Columbia River Basin
Delta Petroleum has 422,000 net acres under lease in the Columbia River Basin in Washington. This acreage is exploratory, and the company is in a joint venture with Husky Energy (TSE:HSE) here.

This basin is not a very well-known area for exploration and production, even in the industry. However, several companies drilled wells here years ago and Delta Petroleum is encouraged by the results and its own research to explore this area further. Royal Dutch Shell (NYSE:RDS.A) drilled at least two wells here in the 1980s, and EnCana (NYSE:ECA) just completed a three well test program here. The basin is considered a non-core area for Encana, and no further exploration is planned at this time. However, the company did note during its recent quarter that "there remains potential for large natural gas accumulations in the basin."

The company is currently drilling and completing the Gray 31-23 well in the Columbia River Basin and results are expected during the third quarter of 2009.

Delta's Other Projects
Delta Petroleum is also building an acreage position in the Haynesville Shale in North Louisiana and East Texas, where the company has 12,500 acres under lease.

Delta Petroleum's developmental inventory is located mostly in the Piceance Basin in Colorado, where the company believes it has as many as 2500 net locations to drill.

Delta Petroleum has grown production in the Piceance from less than 5 million cubic feet per day in January 2007, to approximately 55 million cubic feet per day in January 2009. Delta Petroleum already has 820 Bcf of proved natural gas reserves and plans to convert 1.6 TCF from the probable to the proved reserves category.

Records supplied:
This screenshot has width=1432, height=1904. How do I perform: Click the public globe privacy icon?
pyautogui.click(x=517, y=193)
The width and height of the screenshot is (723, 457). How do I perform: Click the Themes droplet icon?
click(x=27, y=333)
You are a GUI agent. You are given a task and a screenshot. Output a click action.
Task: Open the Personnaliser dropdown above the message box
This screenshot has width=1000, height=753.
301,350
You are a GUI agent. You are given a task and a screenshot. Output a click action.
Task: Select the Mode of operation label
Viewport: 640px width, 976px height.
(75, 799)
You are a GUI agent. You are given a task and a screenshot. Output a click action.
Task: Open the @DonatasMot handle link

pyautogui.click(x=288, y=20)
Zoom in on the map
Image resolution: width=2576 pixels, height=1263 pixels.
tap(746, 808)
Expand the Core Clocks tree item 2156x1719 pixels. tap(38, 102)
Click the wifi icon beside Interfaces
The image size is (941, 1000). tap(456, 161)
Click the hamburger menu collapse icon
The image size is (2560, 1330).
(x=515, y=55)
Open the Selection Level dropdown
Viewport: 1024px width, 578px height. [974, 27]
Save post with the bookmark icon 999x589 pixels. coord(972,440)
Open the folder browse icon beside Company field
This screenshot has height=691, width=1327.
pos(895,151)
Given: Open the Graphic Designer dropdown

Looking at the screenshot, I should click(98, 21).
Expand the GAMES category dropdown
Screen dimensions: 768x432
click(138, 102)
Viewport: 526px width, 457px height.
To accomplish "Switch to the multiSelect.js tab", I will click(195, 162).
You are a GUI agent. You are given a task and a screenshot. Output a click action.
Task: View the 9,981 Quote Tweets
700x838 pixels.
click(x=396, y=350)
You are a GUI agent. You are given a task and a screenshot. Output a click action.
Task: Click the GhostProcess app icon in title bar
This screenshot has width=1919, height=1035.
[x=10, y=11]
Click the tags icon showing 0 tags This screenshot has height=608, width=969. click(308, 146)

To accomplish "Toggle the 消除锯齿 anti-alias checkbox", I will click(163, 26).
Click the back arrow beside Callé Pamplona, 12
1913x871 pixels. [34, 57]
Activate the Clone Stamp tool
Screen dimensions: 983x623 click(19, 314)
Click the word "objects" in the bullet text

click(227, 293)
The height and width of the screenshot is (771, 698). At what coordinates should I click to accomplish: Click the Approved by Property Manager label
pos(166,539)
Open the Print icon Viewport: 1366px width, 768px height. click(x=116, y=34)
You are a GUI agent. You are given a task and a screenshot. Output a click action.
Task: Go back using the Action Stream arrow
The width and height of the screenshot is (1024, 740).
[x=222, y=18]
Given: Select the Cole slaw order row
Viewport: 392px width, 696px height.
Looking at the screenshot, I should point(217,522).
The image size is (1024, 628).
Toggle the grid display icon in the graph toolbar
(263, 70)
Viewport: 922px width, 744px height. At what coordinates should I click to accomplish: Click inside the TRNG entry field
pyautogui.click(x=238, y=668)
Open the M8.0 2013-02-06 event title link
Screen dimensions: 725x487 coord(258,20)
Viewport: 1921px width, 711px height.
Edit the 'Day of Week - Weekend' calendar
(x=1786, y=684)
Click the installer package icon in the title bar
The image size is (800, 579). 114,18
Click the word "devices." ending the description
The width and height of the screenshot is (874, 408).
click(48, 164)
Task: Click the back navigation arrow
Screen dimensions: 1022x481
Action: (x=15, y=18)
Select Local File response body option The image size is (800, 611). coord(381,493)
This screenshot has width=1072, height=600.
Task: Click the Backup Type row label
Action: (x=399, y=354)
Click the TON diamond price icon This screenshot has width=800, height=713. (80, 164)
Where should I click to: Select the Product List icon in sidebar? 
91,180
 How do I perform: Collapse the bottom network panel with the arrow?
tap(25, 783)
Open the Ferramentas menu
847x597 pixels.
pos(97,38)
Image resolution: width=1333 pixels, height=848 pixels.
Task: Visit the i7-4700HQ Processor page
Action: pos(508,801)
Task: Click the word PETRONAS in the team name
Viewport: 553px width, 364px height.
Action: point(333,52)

Set exercise A: According to the Delta Petroleum text, how many net acres does the company hold under lease in the Columbia River Basin?
Set exercise B: Start with the first of the entries and stop after the line that has "click(x=27, y=333)". Within only those lines, switch "droplet" to "brush", leave everything else unchanged, and return those lines alone.
The Delta Petroleum text and the entries come from different sources.

Exercise solution A: 422,000 net acres.

Exercise solution B:
This screenshot has width=1432, height=1904. How do I perform: Click the public globe privacy icon?
pyautogui.click(x=517, y=193)
The width and height of the screenshot is (723, 457). How do I perform: Click the Themes brush icon?
click(x=27, y=333)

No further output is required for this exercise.